== DATASET CONTENT ==
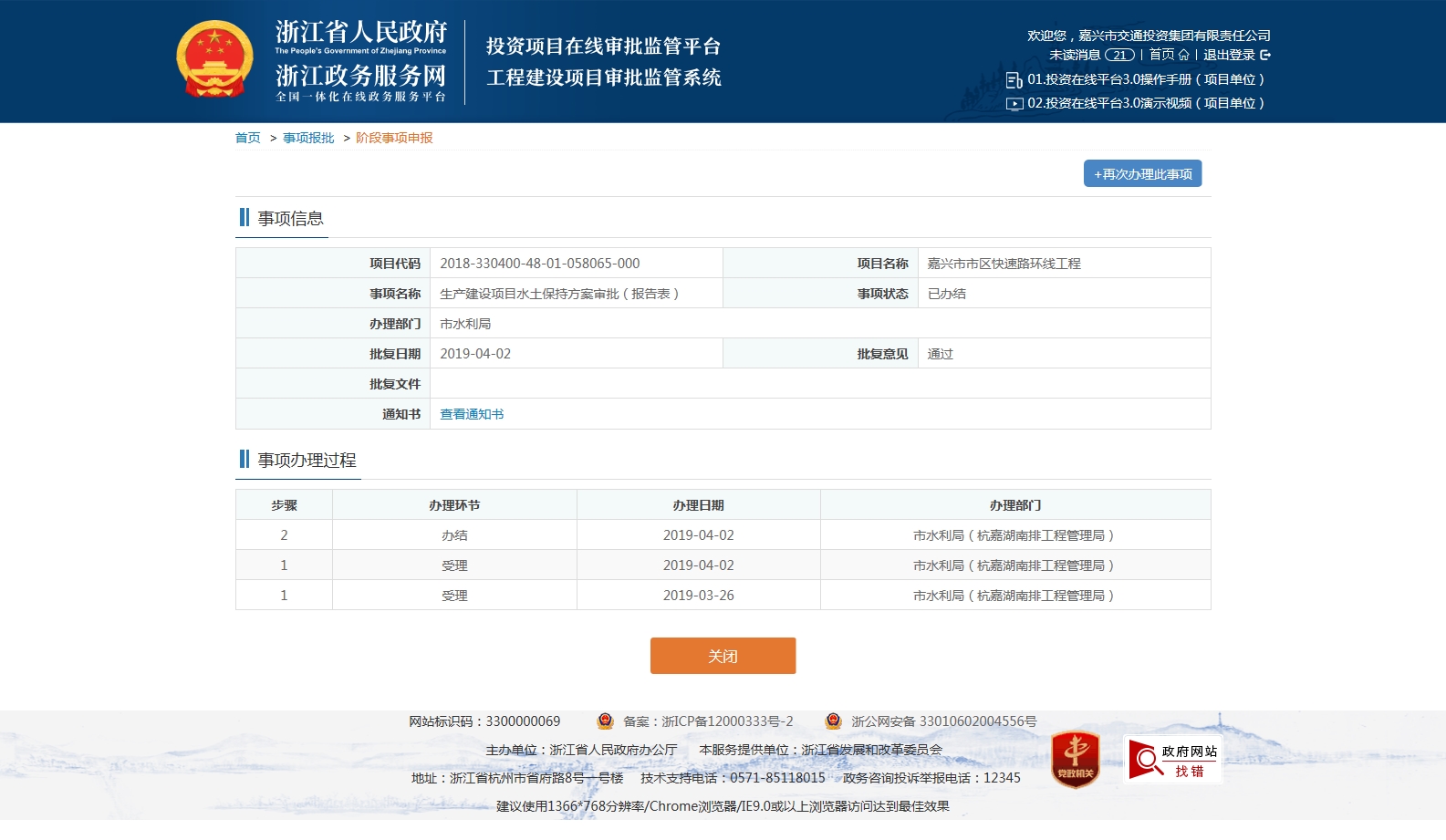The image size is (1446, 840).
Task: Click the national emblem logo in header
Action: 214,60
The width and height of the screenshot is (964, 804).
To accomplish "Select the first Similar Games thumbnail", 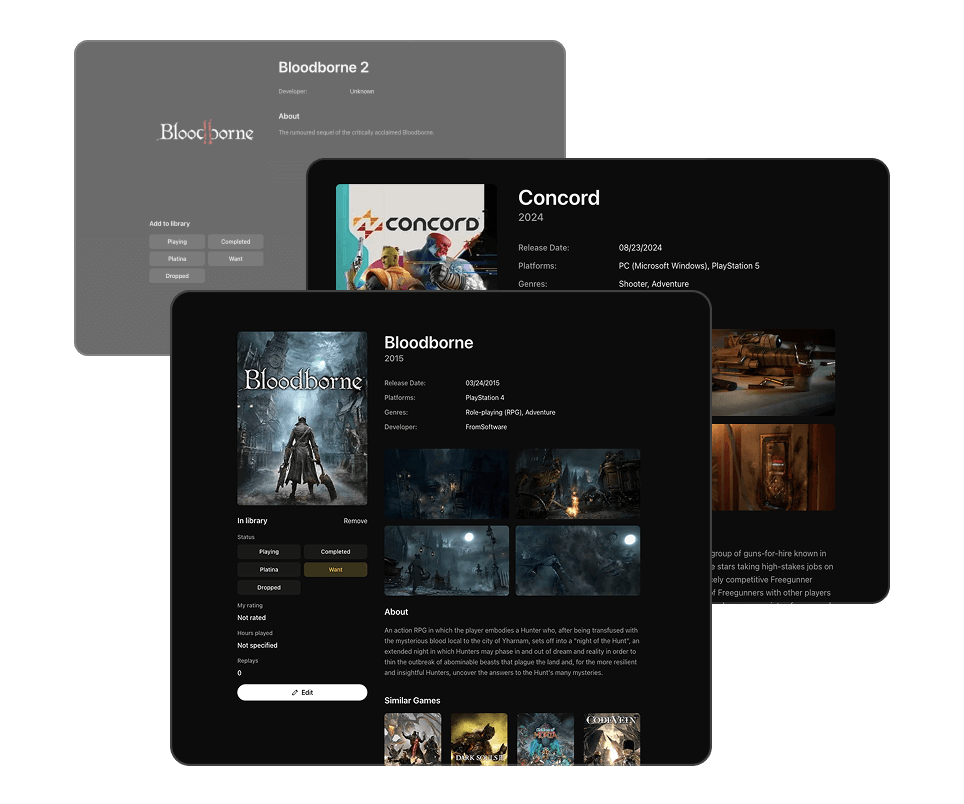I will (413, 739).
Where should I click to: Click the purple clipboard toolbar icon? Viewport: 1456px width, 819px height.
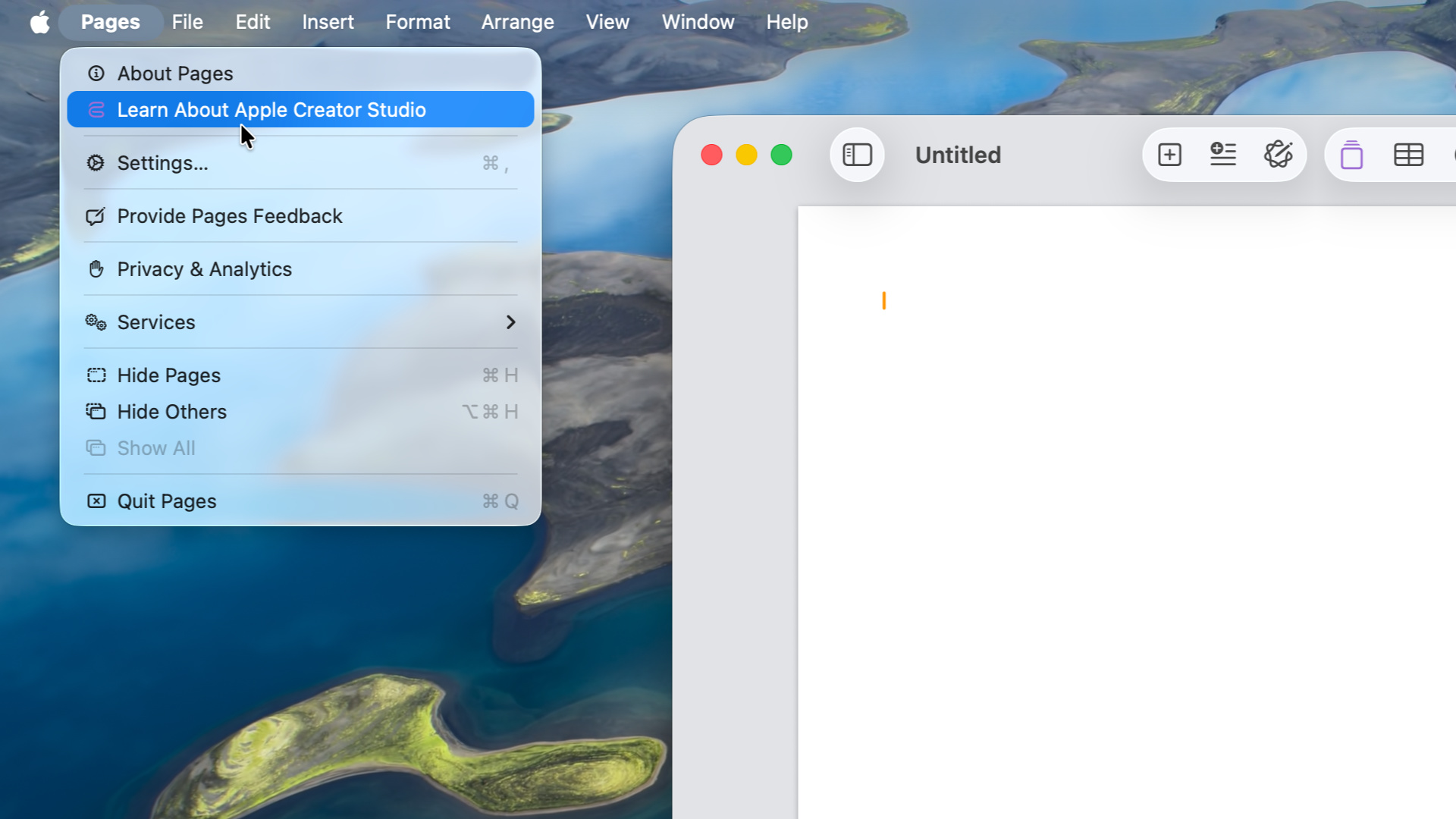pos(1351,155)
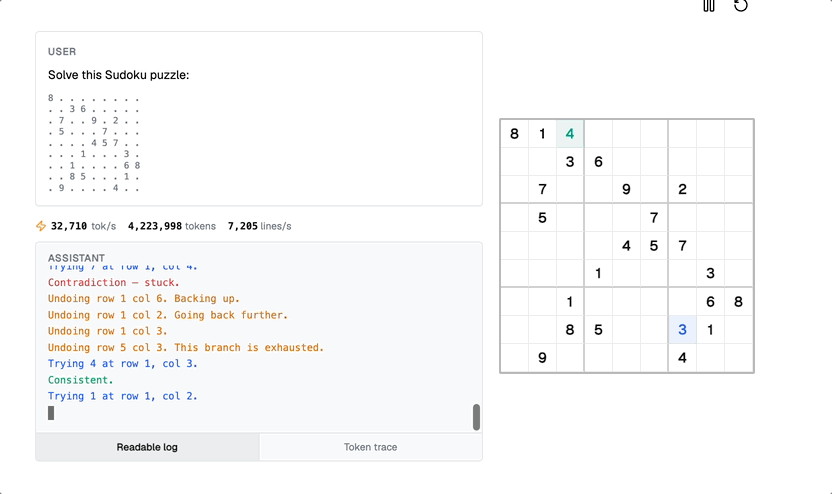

== EXERCISE BRIEF ==
Return each line above that contains the string "width". Case counts.

== OUTPUT OF THE EXERCISE ==
The width and height of the screenshot is (964, 804).
Where should I click to: Click the purple clipboard toolbar icon? Viewport: 1456px width, 819px height.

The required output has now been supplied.